[PATCH 4/4] mm/vmalloc: Hugepage vmalloc mappings

Wed Jun 19 13:29:46 AEST 2019

Anshuman Khandual's on June 11, 2019 4:59 pm:
> On 06/11/2019 05:46 AM, Nicholas Piggin wrote:
>> Anshuman Khandual's on June 10, 2019 6:53 pm:
>>> On 06/10/2019 10:08 AM, Nicholas Piggin wrote:
>>>> For platforms that define HAVE_ARCH_HUGE_VMAP, have vmap allow vmalloc to
>>>> allocate huge pages and map them.
>>>
>>> IIUC that extends HAVE_ARCH_HUGE_VMAP from iormap to vmalloc. 
>>>
>>>>
>>>> This brings dTLB misses for linux kernel tree `git diff` from 45,000 to
>>>> 8,000 on a Kaby Lake KVM guest with 8MB dentry hash and mitigations=off
>>>> (performance is in the noise, under 1% difference, page tables are likely
>>>> to be well cached for this workload).
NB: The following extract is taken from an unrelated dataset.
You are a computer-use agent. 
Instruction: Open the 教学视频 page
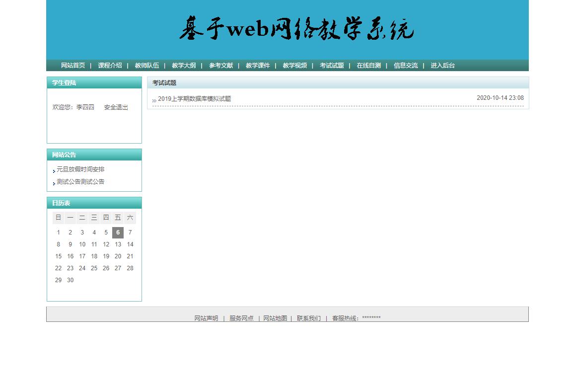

Similar numbers are seen on POWER9.
>>>
>>> Sure will try this on arm64.
>>>
>>>>
>>>> Signed-off-by: Nicholas Piggin <npiggin at gmail.com>
>>>> ---
>>>>  include/asm-generic/4level-fixup.h |   1 +
>>>>  include/asm-generic/5level-fixup.h |   1 +
>>>>  include/linux/vmalloc.h            |   1 +
>>>>  mm/vmalloc.c                       | 132 +++++++++++++++++++++++------
>>>>  4 files changed, 107 insertions(+), 28 deletions(-)
>>>>
>>>> diff --git a/include/asm-generic/4level-fixup.h b/include/asm-generic/4level-fixup.h
>>>> index e3667c9a33a5..3cc65a4dd093 100644
>>>> --- a/include/asm-generic/4level-fixup.h
>>>> +++ b/include/asm-generic/4level-fixup.h
>>>> @@ -20,6 +20,7 @@
>>>>  #define pud_none(pud)			0
>>>>  #define pud_bad(pud)			0
>>>>  #define pud_present(pud)		1
>>>> +#define pud_large(pud)			0
>>>>  #define pud_ERROR(pud)			do { } while (0)
>>>>  #define pud_clear(pud)			pgd_clear(pud)
>>>>  #define pud_val(pud)			pgd_val(pud)
>>>> diff --git a/include/asm-generic/5level-fixup.h b/include/asm-generic/5level-fixup.h
>>>> index bb6cb347018c..c4377db09a4f 100644
>>>> --- a/include/asm-generic/5level-fixup.h
>>>> +++ b/include/asm-generic/5level-fixup.h
>>>> @@ -22,6 +22,7 @@
>>>>  #define p4d_none(p4d)			0
>>>>  #define p4d_bad(p4d)			0
>>>>  #define p4d_present(p4d)		1
>>>> +#define p4d_large(p4d)			0
>>>>  #define p4d_ERROR(p4d)			do { } while (0)
>>>>  #define p4d_clear(p4d)			pgd_clear(p4d)
>>>>  #define p4d_val(p4d)			pgd_val(p4d)
>>>
>>> Both of these are required from vmalloc_to_page() which as per a later comment
>>> should be part of a prerequisite patch before this series.
>> 
>> I'm not sure what you mean. This patch is where they get used.
> 
> In case you move out vmalloc_to_page() changes to a separate patch.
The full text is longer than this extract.